Assim, afirma-se uma abordagem da Carta Política de 1988 que repudia todo sentido autoritário, a exemplo daqueles que defendem o art. 142[2] como afirmação de um suposto “poder moderador” a dar base a uma Constituição Cesarista. Pela imposição do Princípio da Unicidade Constitucional[3] e pela interposição do Princípio do não-Retrocesso Social, esse tipo de hermenêutica é ridicularizado.

[2] “Art. 142. As Forças Armadas, constituídas pela Marinha, pelo Exército e pela Aeronáutica, são instituições nacionais permanentes e regulares, organizadas com base na hierarquia e na disciplina, sob a autoridade suprema do Presidente da República, e destinam-se à defesa da Pátria, à garantia dos poderes constitucionais e, por iniciativa de qualquer destes, da lei e da ordem” (grifo nosso, in verbis).

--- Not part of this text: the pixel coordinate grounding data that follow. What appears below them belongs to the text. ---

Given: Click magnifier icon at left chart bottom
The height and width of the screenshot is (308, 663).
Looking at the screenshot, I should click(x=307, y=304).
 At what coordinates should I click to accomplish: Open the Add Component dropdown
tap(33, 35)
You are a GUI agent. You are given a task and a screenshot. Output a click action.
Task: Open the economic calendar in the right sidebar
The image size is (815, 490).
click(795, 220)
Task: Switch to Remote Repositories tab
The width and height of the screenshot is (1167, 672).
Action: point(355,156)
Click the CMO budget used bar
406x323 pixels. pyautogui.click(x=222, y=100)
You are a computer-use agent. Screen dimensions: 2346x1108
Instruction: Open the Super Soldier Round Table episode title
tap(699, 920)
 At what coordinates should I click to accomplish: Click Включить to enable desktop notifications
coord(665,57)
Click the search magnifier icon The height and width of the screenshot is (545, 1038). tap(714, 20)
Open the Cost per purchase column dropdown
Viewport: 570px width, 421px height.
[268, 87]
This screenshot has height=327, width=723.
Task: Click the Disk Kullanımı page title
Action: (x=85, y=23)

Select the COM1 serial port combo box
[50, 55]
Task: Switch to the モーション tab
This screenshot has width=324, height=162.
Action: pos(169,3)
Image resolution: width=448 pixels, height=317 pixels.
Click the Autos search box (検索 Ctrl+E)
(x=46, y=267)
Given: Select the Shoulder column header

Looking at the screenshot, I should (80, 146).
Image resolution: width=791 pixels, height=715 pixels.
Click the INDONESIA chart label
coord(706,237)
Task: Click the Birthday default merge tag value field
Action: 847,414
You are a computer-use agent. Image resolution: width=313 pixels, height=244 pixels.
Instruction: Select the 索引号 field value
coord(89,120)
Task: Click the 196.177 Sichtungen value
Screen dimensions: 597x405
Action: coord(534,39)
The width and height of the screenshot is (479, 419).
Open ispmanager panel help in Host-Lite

[3] “Nós, representantes do povo brasileiro, reunidos em Assembleia Nacional Constituinte para instituir um Estado Democrático, destinado a assegurar o exercício dos direitos sociais e individuais, a liberdade, a segurança, o bem-estar, o desenvolvimento, a igualdade e a justiça como valores supremos de uma sociedade fraterna, pluralista e sem preconceitos, fundada na harmonia social e comprometida, na ordem interna e internacional, com a solução pacífica das controvérsias, promulgamos, sob a proteção de Deus, a seguinte CONSTITUIÇÃO DA REPÚBLICA FEDERATIVA DO BRASIL” (in verbis).

 Ao contrário disso, a Ciência da CF88 deve perceber, ressaltar que se trata de uma Constituição Antifascista, anticesarista, e isto ainda revela muito do que seja a própria Ciência da CF88 – como Carta Política decisiva à socialização e ao humanismo. É obvio, portanto, apregoarmos que o Processo Civilizatório só se faz presente com garantias efetivas às gerações futuras (art. 225) e mediante a compreensão de que a Ciência da CF88 enfatiza o patrimônio cultural, ambiental, institucional, social.

Por outro lado, há uma relação intrínseca entre a Política, a Polis (e o realismo político), com toda Constituição, e com a CF88 não seria diferente: pelo simples fato de toda Constituição ser política, no sentido de expressar as relações de poder e de dominância predominantes em determinado contexto – especialmente quando da fluência do Poder Constituinte. Por mais técnica ou histórica que se apresente, toda Constituição institui direitos, instrui deveres, delimita o Estado e o poder; contudo, trata-se de um processo em concomitância, pois o próprio Poder Constituinte é o resultado do entrechoque de outros poderes constituídos socialmente e, deste embate, toda Constituição apresenta-se compromissória.

A CF88 é compromissória, sem que seja uma exclusividade, portanto. Da forma de governo, a estruturação do Poder Político, a relação entre direitos, deveres, garantias e liberdades, o arranjo entre os três poderes, os mecanismos de freios e contrapesos, a regularidade de eleições, o pluralismo político (ou não) e a emissão de moedas, tudo é representativo dos compromissos assumidos na ocorrência do Poder Constituinte – e depois, sob o Poder Constituinte Derivado e controlador do processo jurídico. Aliás, tudo será compromisso político, inclusive se a Constituição é outorgada ou promulgada; para este último caso, há que se observar algumas entrâncias do Princípio Democrático – e que, em tese, é a guia do Processo Civilizatório postado na Carta Política de 1988.

Referências

BORJA, Rodrigo. Enciclopedia de la Politica. (2ª ed.). México : Fondo de Cultura Económica, 1998. 

CANOTILHO, José Joaquim Gomes. Estado de Direito. Lisboa : Edição Gradiva, 1999.

FERREIRA FILHO, Manoel Gonçalves. Princípios Fundamentais do Direito Constitucional. São Paulo: Saraiva, 2009.

MARTINEZ, Vinício Carrilho. Fascismo Nacional – Necrofascismo. Curitiba: Brazil Publishing, 2020.

MÉSZÁROS, István. A Montanha que devemos conquistar: reflexões acerca do Estado. São Paulo : Boitempo, 2015.

SHAKESPEARE, W. Hamlet, príncipe da Dinamarca. Tradução de Ana Amélia de Queiroz Carneiro Mendonça. In: BLOOM, H. Hamlet: poema ilimitado. Tradução de José Roberto O’Shea. Rio de Janeiro: Objetiva, 2004. p.140-319.